Tequila ignored him. He didn’t want to be remembered here, in case someone came around asking questions. Especially since he’d probably be back again. Until his job was finished, this was a good place to lay low. Maybe, if getting Marty took longer than he’d anticipated, he could answer an ad in the paper and rent an apartment for a month or two. But in the meantime he was going to bounce around Chicago’s homeless shelters, and the fewer people who noticed him the better.
Tequila walked through the circle of street people, his bag in hand, his agenda posted up in his mind as if someone had tacked a list to the inside of his skull. First, find a bathroom and a shower. While this had been an alright place to spend the night, lice notwithstanding, he’d seen the washrooms on his arrival and they left a lot to be desired in the way of sanitary conditions.
He buttoned up his starter jacket and left the shelter.
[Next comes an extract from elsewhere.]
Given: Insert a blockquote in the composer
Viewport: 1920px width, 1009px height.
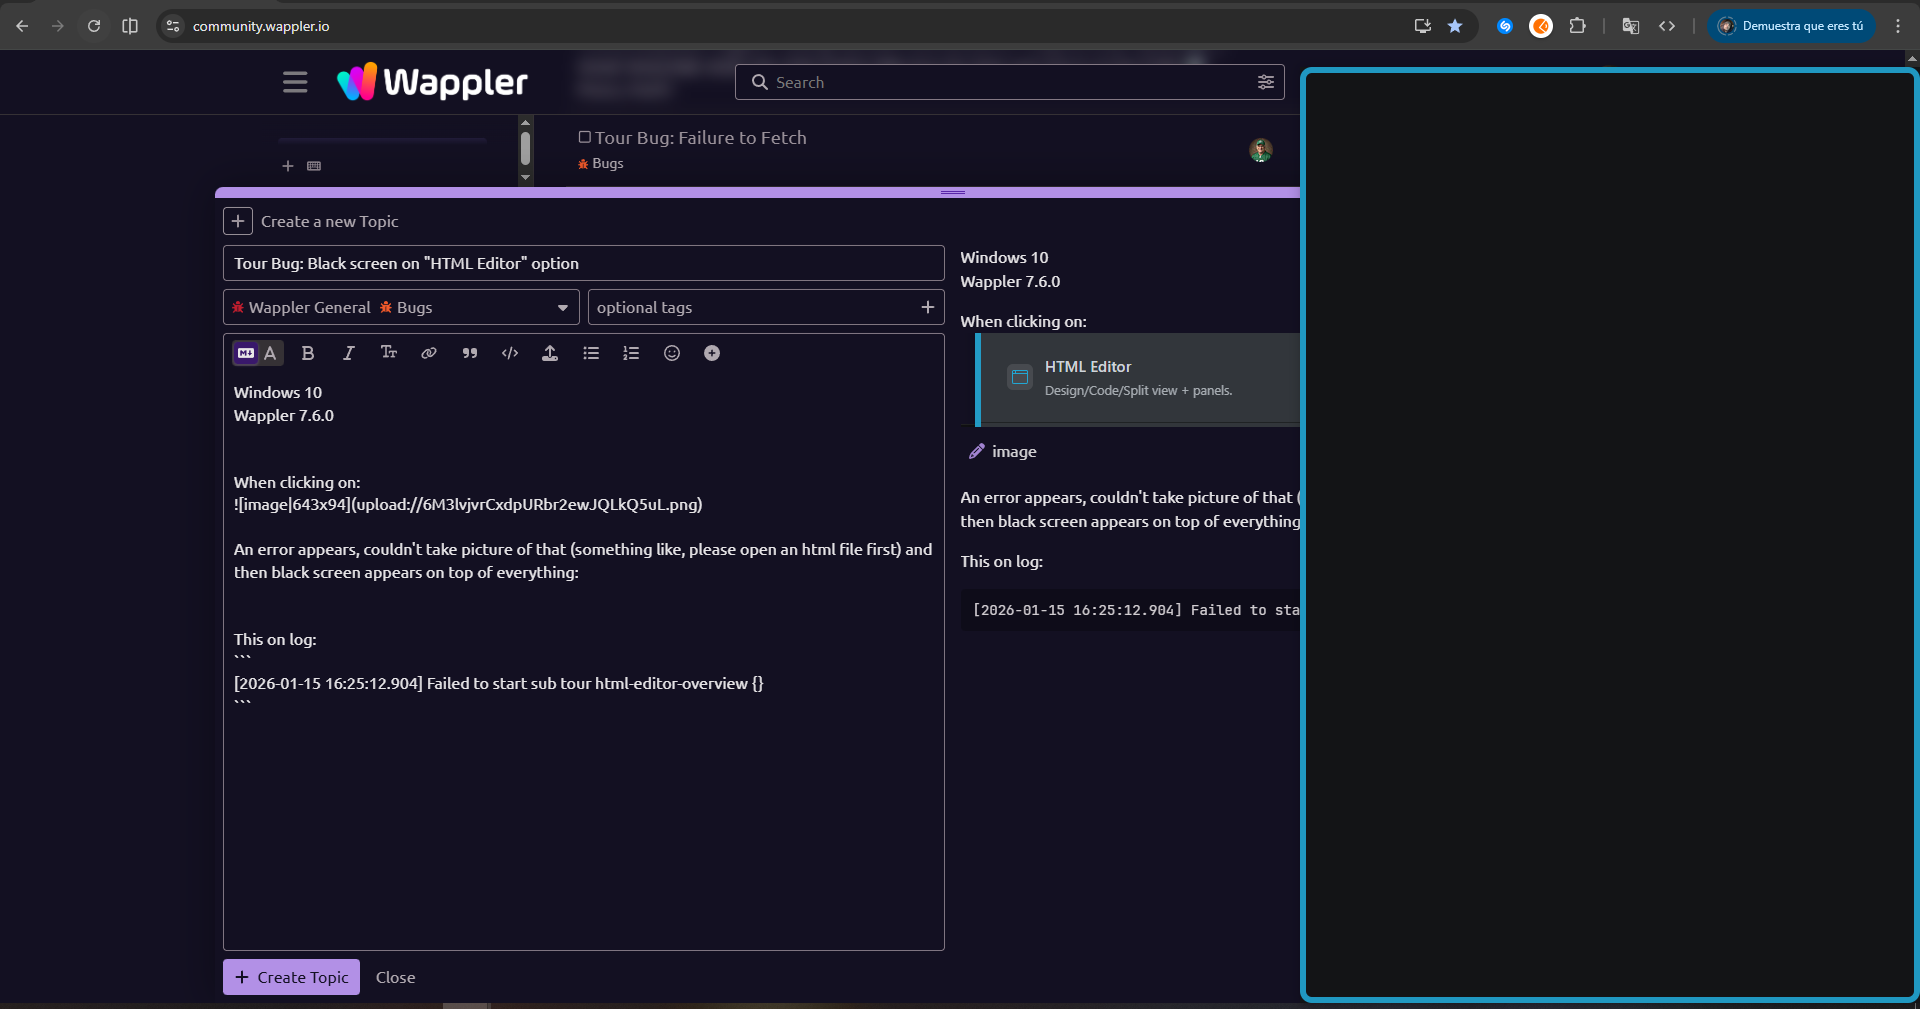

His original idea was to hit the YMCA where he once worked, but it could be under surveillance by one or both of the factions he was trying to avoid. There was only one other place he knew where he could get a shower, and he’d risk being seen there. But he didn’t have much in the way of choices.
It was eight blocks away, and the tears in his clothes made his walk even colder than it should have been. It was a dry cold, one that cracked skin and chapped ears and split lips. Pulling out his ID, he welcomed the heated lobby and hoped the attendant didn’t look too closely at the dirt and blood caked all over his person.
She was flirting with some muscular program director and ran his membership card through the scanner without even glancing his way.
Tequila took the escalator up to the second floor of the fitness club and went to the men’s locker room. His first order of business was to use the bathroom. Afterwards, he traded his card for a clean towel and a padlock, and then found an open locker and began to strip.